Task brief: Retype each record exactly; no pictures.

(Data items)

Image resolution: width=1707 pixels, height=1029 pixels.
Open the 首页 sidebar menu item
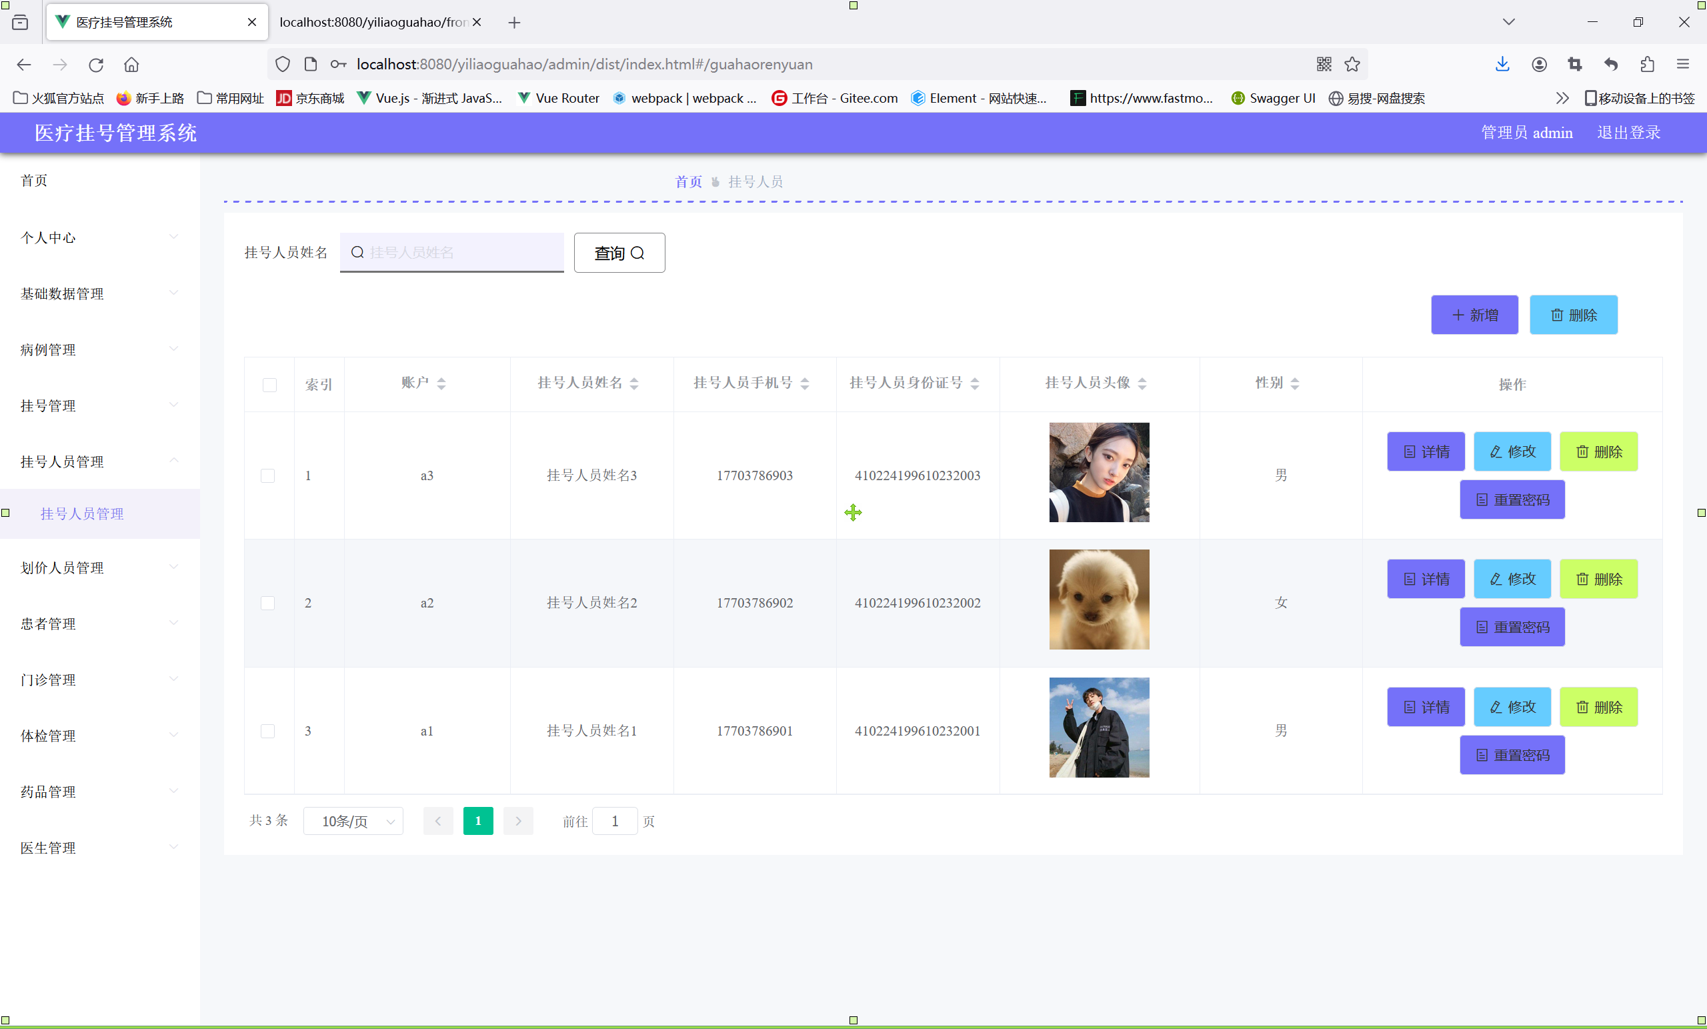(35, 181)
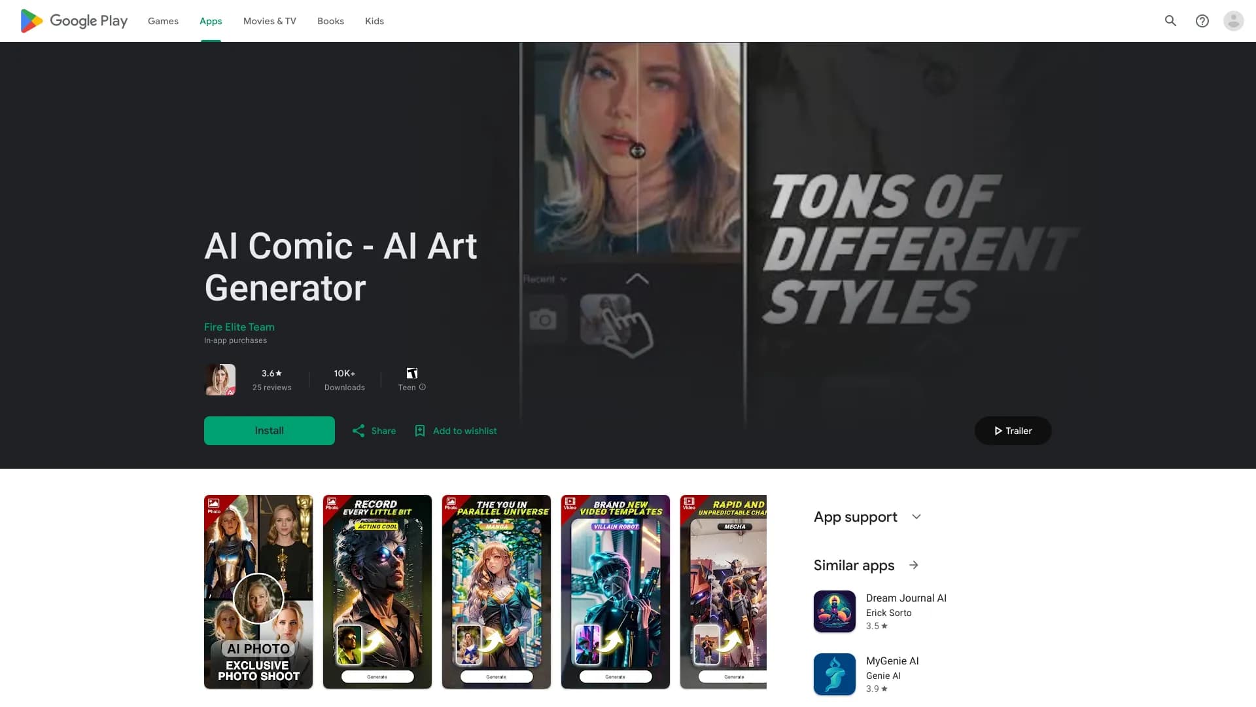Viewport: 1256px width, 707px height.
Task: Open the Fire Elite Team developer page
Action: 239,327
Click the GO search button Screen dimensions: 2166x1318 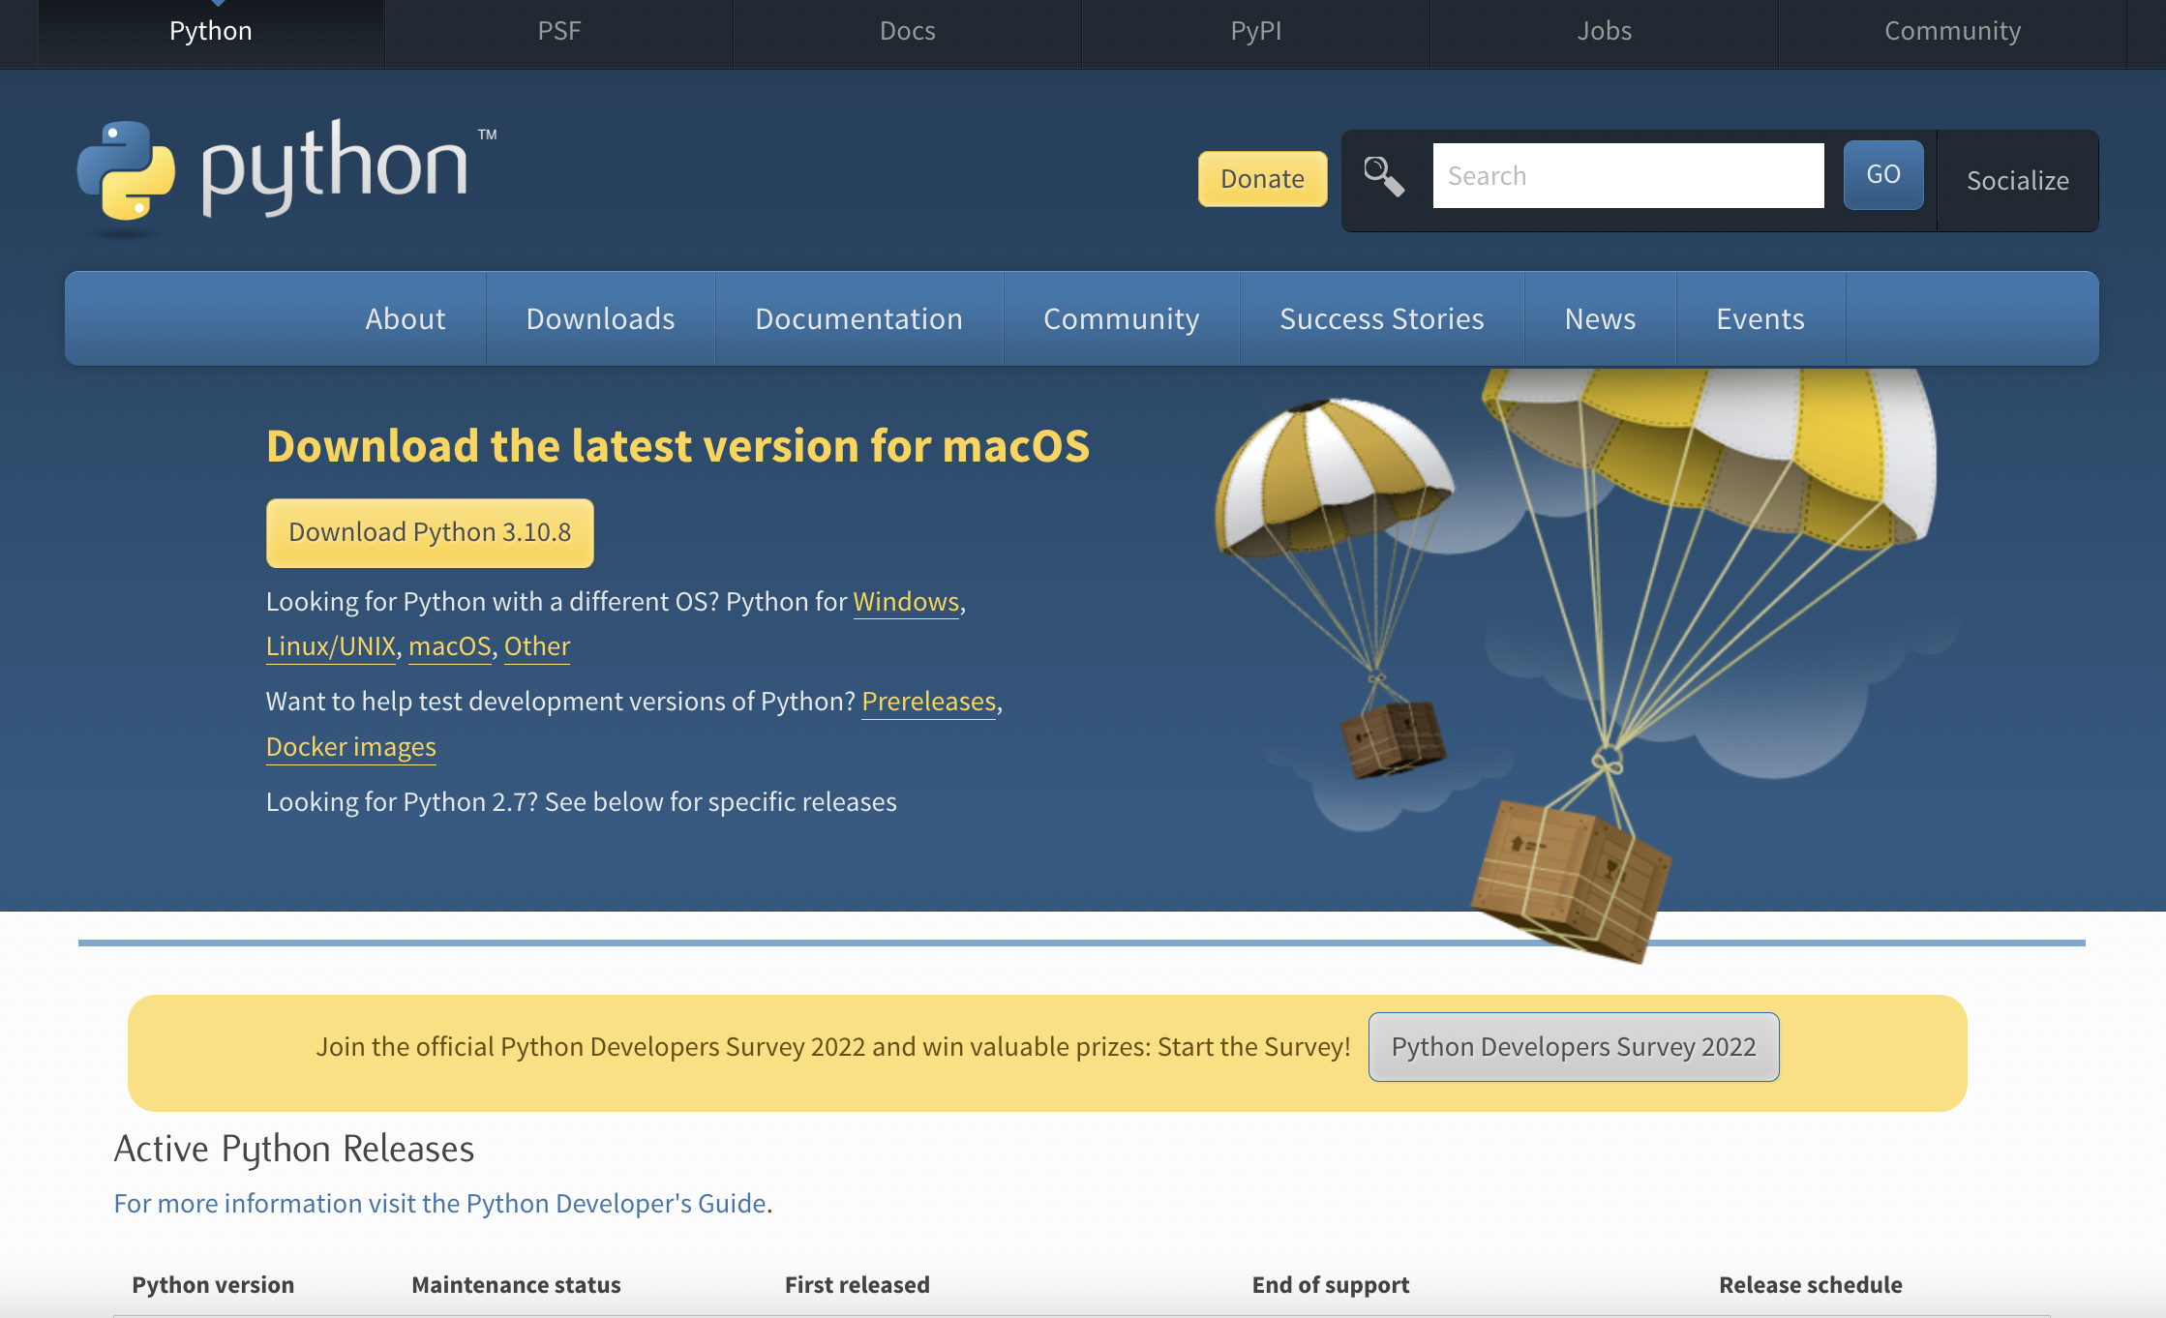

Final answer:
Image resolution: width=1707 pixels, height=1029 pixels.
Open the 首页 sidebar menu item
(35, 181)
Viewport: 1256px width, 707px height.
Task: Open the Fire Elite Team developer page
Action: 239,327
Click the GO search button Screen dimensions: 2166x1318 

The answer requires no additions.